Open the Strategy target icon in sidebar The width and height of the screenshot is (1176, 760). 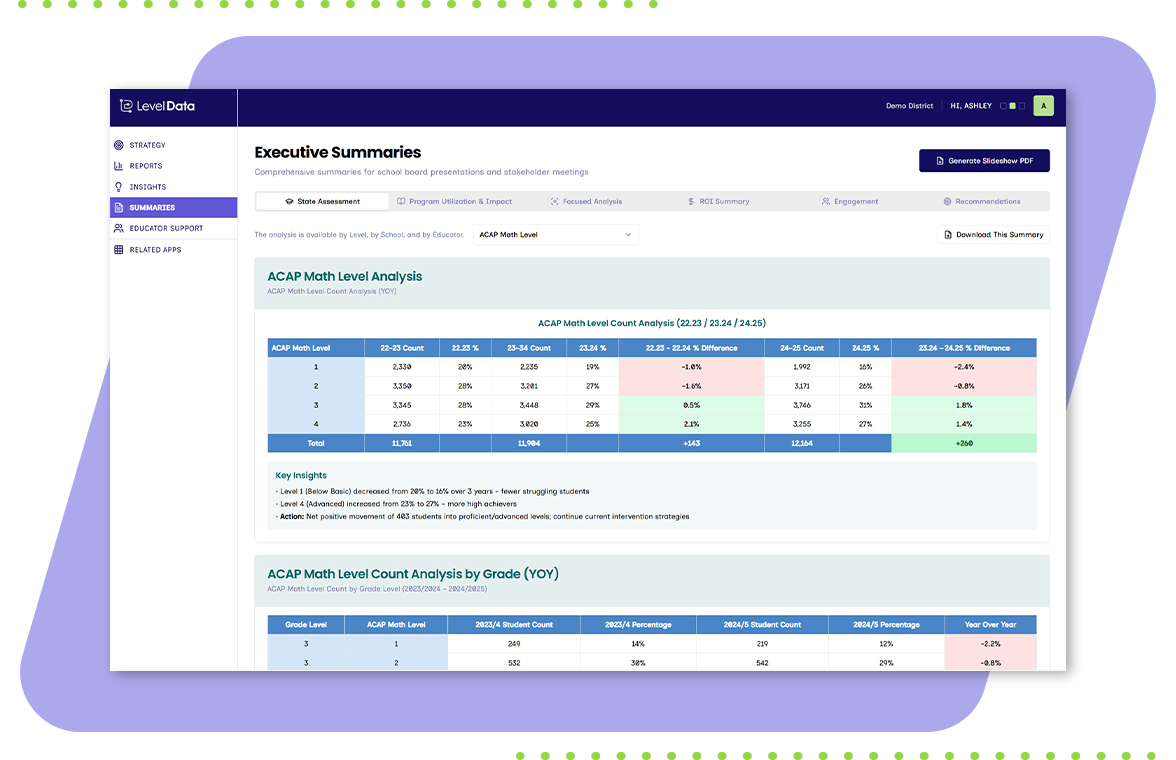click(x=119, y=145)
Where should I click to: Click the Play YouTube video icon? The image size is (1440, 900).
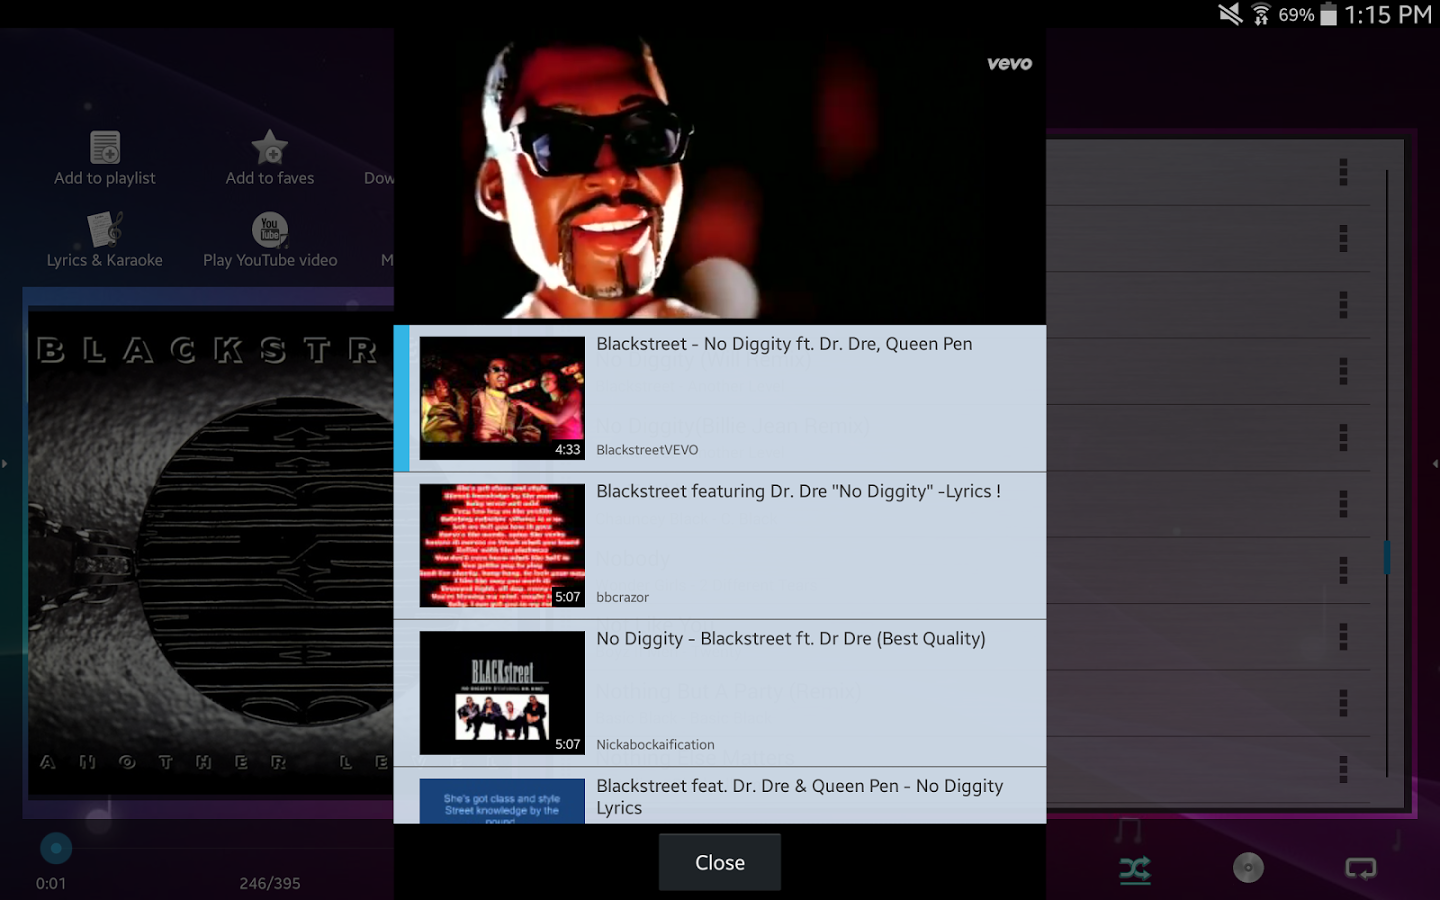tap(269, 230)
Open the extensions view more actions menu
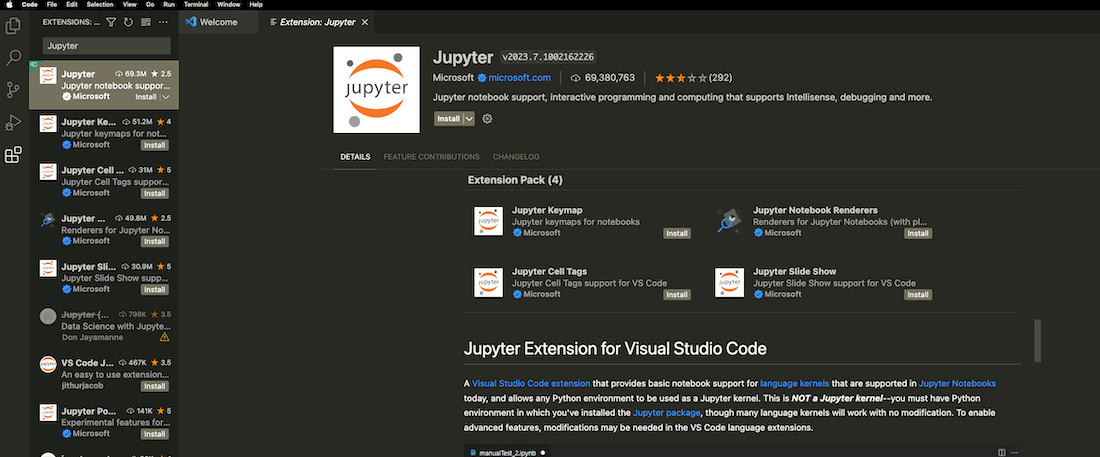Viewport: 1100px width, 457px height. 164,22
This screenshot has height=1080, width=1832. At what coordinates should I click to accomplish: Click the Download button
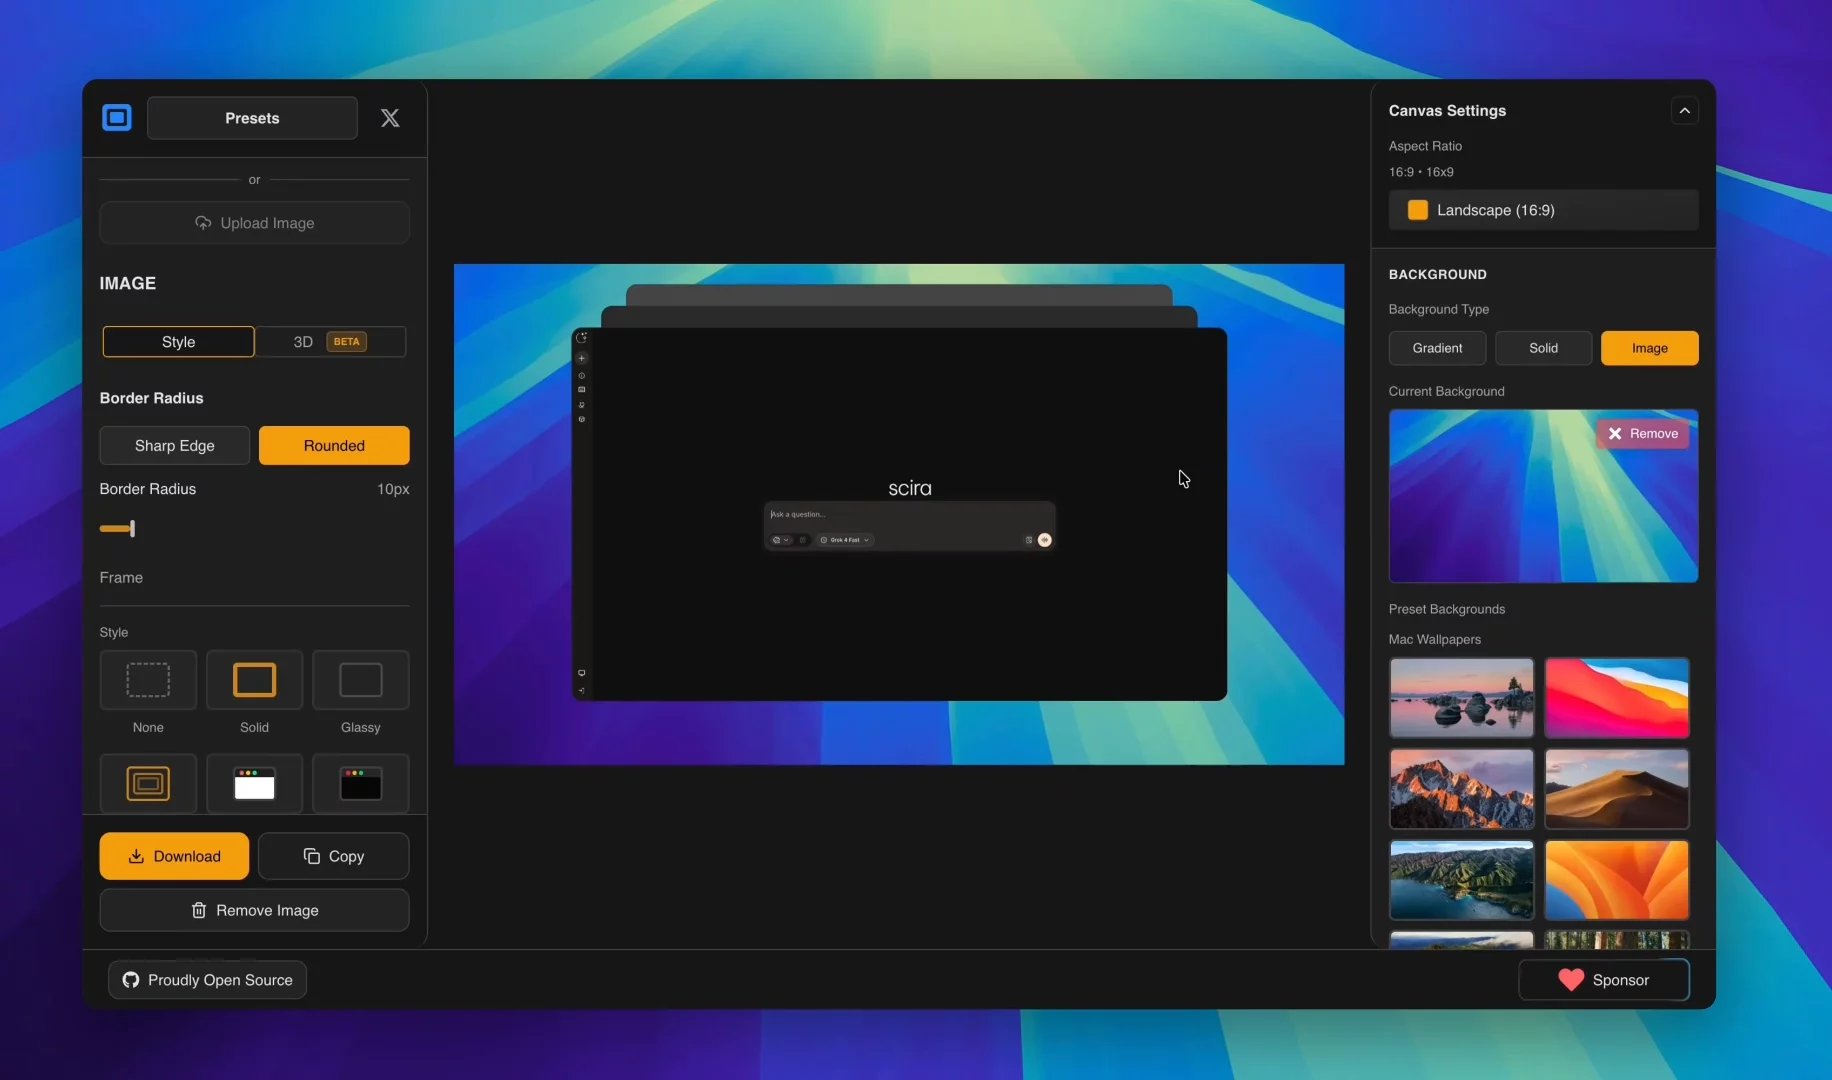tap(174, 856)
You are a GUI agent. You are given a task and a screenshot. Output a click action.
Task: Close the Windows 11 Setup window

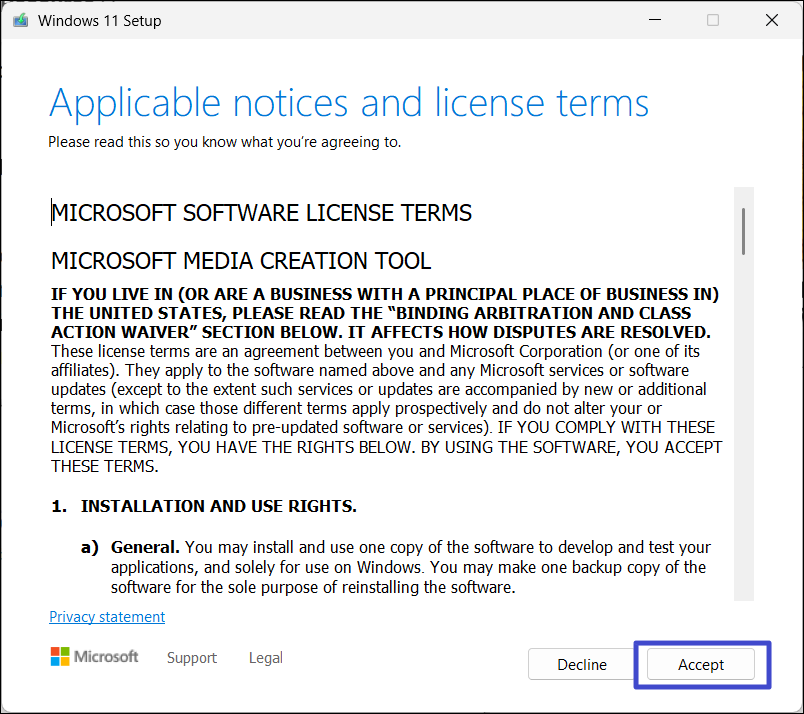771,20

_ _ _ _ _ _ _

_Short exercise_
Copy out the material word for word, beginning at the line that contains "This screenshot has" and continuing through the end of the material. Leave the pictures out.

_Task solution_
This screenshot has height=1080, width=1832. At what coordinates should I click to accomplish: Click the Download button
tap(174, 856)
You are a GUI agent. You are given a task and a screenshot. Output a click action.
Task: Close the Windows 11 Setup window

771,20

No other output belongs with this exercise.